— REQUIRED WORK —
Read the listing below. Then repeat it exactly.

= Beginning of Section =

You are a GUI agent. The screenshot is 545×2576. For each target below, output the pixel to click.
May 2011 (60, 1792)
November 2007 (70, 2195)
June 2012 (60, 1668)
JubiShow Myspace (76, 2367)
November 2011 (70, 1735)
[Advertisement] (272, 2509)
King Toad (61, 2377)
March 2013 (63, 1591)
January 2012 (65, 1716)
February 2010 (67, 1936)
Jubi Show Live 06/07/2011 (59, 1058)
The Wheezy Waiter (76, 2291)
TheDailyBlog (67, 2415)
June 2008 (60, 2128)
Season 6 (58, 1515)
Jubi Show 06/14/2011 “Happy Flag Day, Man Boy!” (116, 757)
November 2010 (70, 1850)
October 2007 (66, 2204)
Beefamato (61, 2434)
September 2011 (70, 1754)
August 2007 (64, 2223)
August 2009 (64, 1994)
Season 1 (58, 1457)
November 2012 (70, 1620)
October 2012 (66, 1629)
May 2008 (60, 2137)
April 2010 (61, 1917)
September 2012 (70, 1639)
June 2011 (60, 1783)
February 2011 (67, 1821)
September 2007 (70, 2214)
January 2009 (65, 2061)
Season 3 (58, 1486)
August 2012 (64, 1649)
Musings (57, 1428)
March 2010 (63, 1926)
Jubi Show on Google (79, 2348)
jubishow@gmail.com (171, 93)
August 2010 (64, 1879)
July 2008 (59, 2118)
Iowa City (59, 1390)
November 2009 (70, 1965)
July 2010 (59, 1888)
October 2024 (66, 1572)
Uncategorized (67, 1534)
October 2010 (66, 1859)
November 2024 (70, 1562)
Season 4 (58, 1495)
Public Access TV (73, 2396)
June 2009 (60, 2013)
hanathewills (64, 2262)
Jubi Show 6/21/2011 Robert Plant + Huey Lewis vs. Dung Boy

= End of Section =

— SOLUTION TO THE PROBLEM —
You are a GUI agent. The screenshot is 545×2576. For each target below, output the pixel to click.
May 2011 (60, 1792)
November 2007 (70, 2195)
June 2012 (60, 1668)
JubiShow Myspace (76, 2367)
November 2011 (70, 1735)
[Advertisement] (272, 2509)
King Toad (61, 2377)
March 2013 (63, 1591)
January 2012 (65, 1716)
February 2010 (67, 1936)
Jubi Show Live 06/07/2011 (59, 1058)
The Wheezy Waiter (76, 2291)
TheDailyBlog (67, 2415)
June 2008 (60, 2128)
Season 6 (58, 1515)
Jubi Show 06/14/2011 “Happy Flag Day, Man Boy!” (116, 757)
November 2010 (70, 1850)
October 2007 (66, 2204)
Beefamato (61, 2434)
September 2011 (70, 1754)
August 2007 (64, 2223)
August 2009 (64, 1994)
Season 1 (58, 1457)
November 2012 (70, 1620)
October 2012 (66, 1629)
May 2008 (60, 2137)
April 2010 (61, 1917)
September 2012 (70, 1639)
June 2011 (60, 1783)
February 2011 (67, 1821)
September 2007 (70, 2214)
January 2009 (65, 2061)
Season 3 (58, 1486)
August 2012 (64, 1649)
Musings (57, 1428)
March 2010 (63, 1926)
Jubi Show on Google (79, 2348)
jubishow@gmail.com (171, 93)
August 2010 (64, 1879)
July 2008 (59, 2118)
Iowa City (59, 1390)
November 2009 (70, 1965)
July 2010 (59, 1888)
October 2024 (66, 1572)
Uncategorized (67, 1534)
October 2010 (66, 1859)
November 2024 (70, 1562)
Season 4 (58, 1495)
Public Access TV (73, 2396)
June 2009 (60, 2013)
hanathewills (64, 2262)
Jubi Show 6/21/2011 Robert Plant + Huey Lewis vs. Dung Boy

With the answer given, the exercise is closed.